The present study contrasted moisture content and exposure to air as storage parameters
during the storage of sweet sorghum bagasse. Sweet sorghum (Keller and Sugardrip
variants) was cultivated at Purdue Agronomy Center for Research and Extension (ACRE),
harvested by hand in October 2010 and harvested s talks pressed to remove the juice.

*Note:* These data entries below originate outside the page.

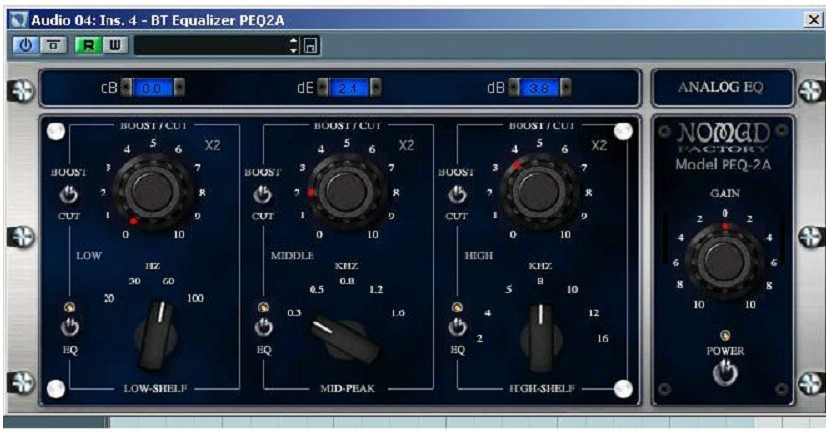Click the right arrow of the 0.0 display
The height and width of the screenshot is (433, 826).
pyautogui.click(x=179, y=88)
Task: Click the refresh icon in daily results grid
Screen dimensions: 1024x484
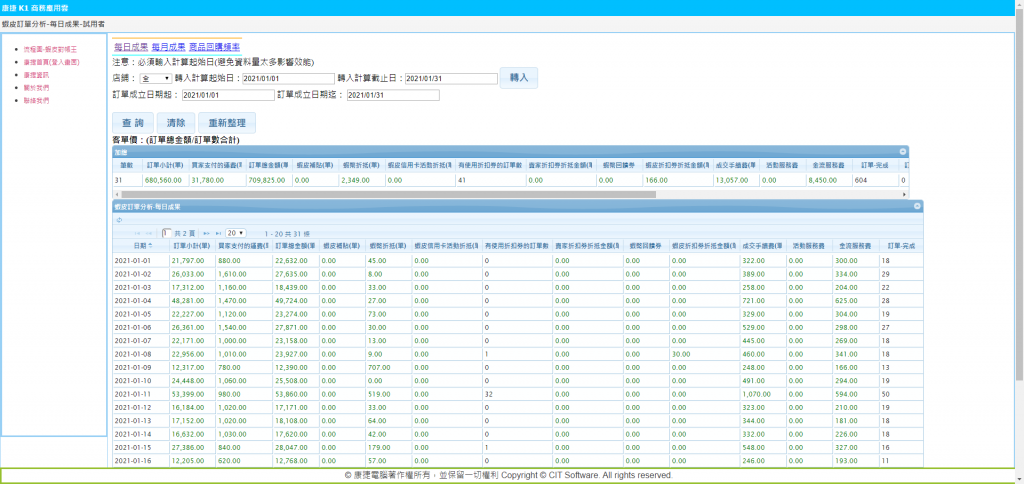Action: click(119, 220)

The
pressed material, termed bagasse, was dried both on the field and indoors to a final
moisture content of 15.8% w/w and shredded through a waste-chipper. Shredded bagasse
was dried further to 12% w/w moisture, or re-wetted to 25% and 68% w/w respectively,
and packaged into mini-bales using a modified log-splitter. Bagasse at 12% and 25%
moisture was stored aerobically, while that wetted to 68% moisture was stored
anaerobically in sealed bags (Refer Sections 2.1.1 in Materials and Methods).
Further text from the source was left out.